Le mode de définition de l’infarctus postopératoire est un problème majeur : l’incidence d’infarctus peut varier de 2.8% sur la base de l’ECG à 31% avec le scan au technetium [69]. La présence d’une onde Q ou d’une élévation des CK-MB de plus de cinq fois traduisent des lésions transmurales importantes, mais de petites zones sous-endocardiques peuvent échapper à la détection. Les troponines sont un indice plus fiable.
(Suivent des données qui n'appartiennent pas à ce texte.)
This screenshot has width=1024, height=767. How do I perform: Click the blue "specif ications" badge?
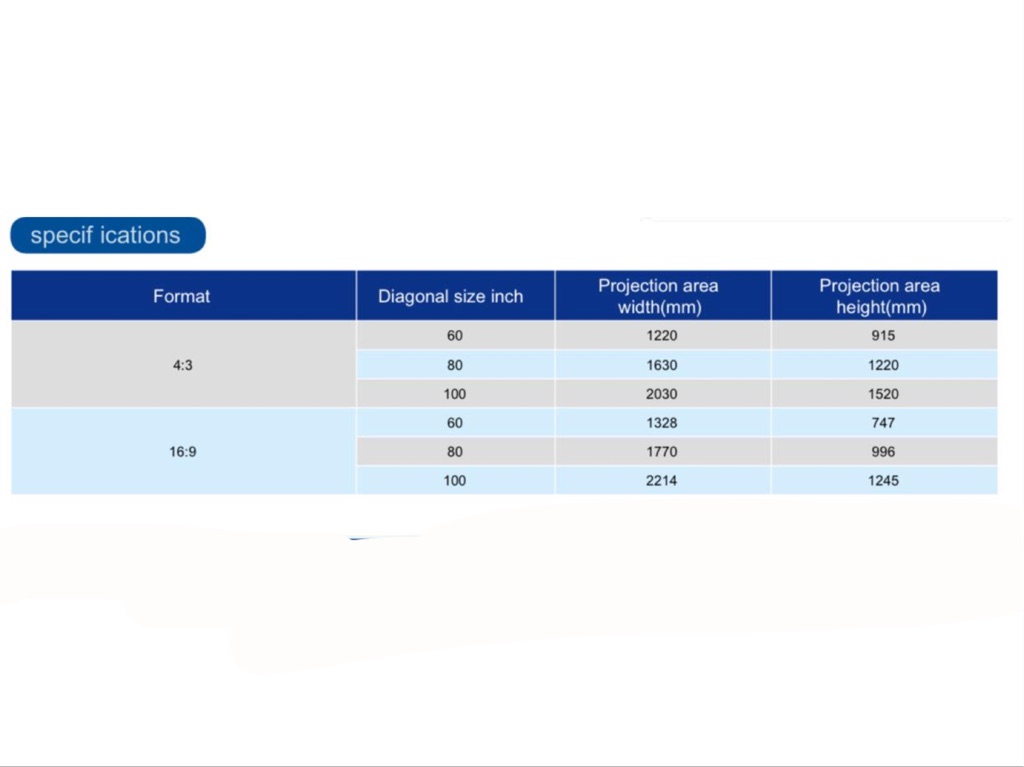click(107, 236)

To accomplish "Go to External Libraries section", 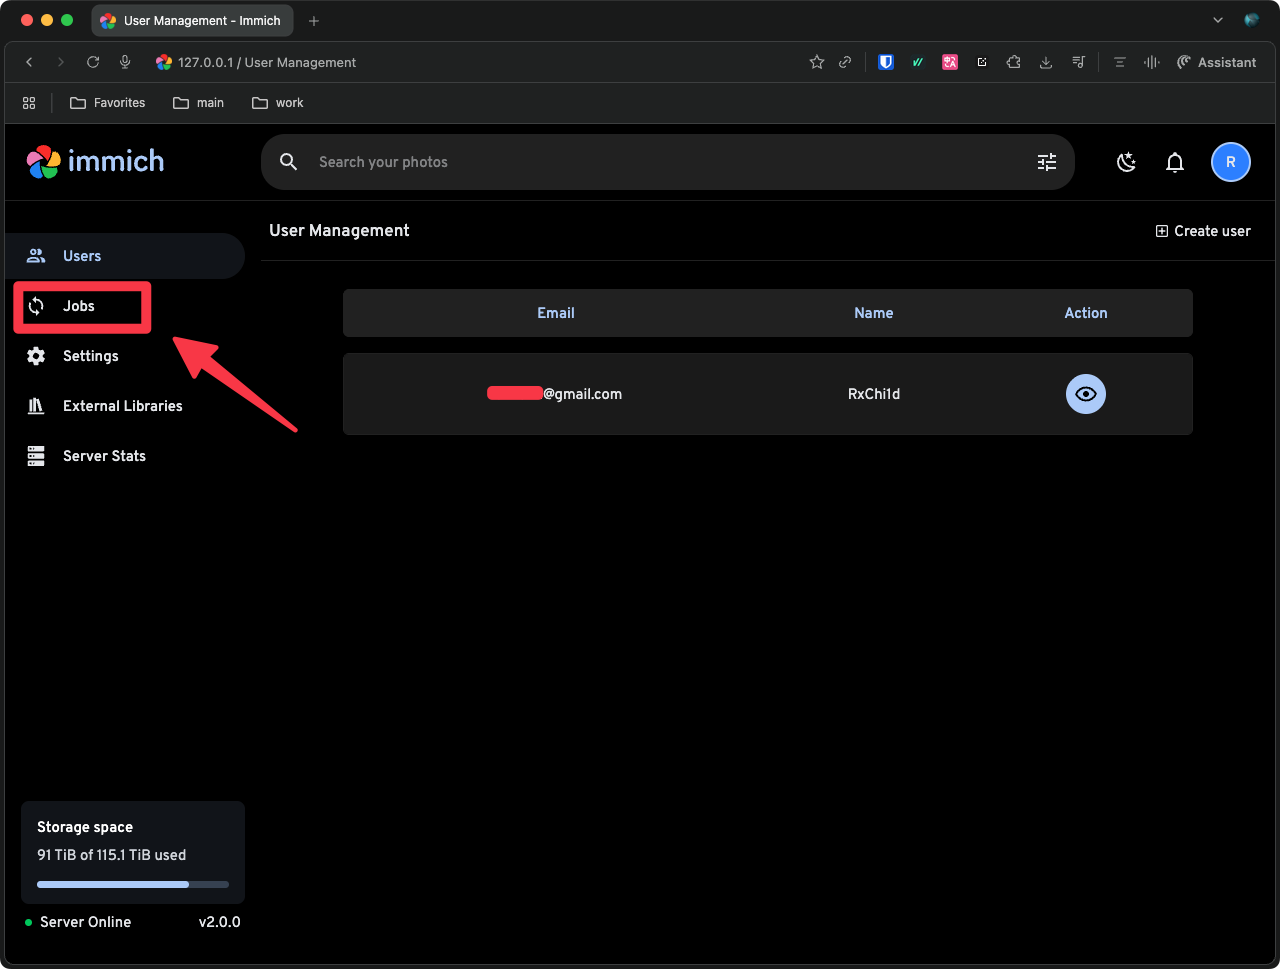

Bien qu’elles ne permettent pas de faire la différence entre une ischémie et les dégâts de l’intervention chirurgicale elle-même, les troponines sont un indicateur assez spécifique d’infarctus en chirurgie cardiaque [63,340]. Un taux postopératoire de troponine T supérieur à 1.5 mcg/L est un prédicteur efficace de la mortalité à 6 mois [110]. Malheureusement, leur évolution dans le temps (pic à 12-24 heures) impose un certain délai diagnostique. La myoglobine est un marqueur plus précoce (1-3 heures après la lésion, pic à 6-12 heures), mais son élévation immédiate est peu spécifique après une opération; la persistence d’un taux élevé à 24 heures est un meilleur indice [182]. La retransfusion de sang médiastinal complique le diagnostic biologique de l’infarctus, car cette autotransfusion augmente artificiellement le taux des marqueurs habituels [355].

 

Infarctus postopératoire en chirurgie cardiaque
En chirurgie cardiaque, le taux d’infarctus postopératoire après PAC varie en moyenne de 2 à 4%. Les épisodes d’ischémie peropératoires et la persistence d’altérations de la cinétique segmentaire après revascularisation sont des marqueurs d’une augmentation du risque d’infarctus postopératoire. Le diagnostic est posé sur les modifications de l’ECG et l’élévation des troponines (pic à 12 heures).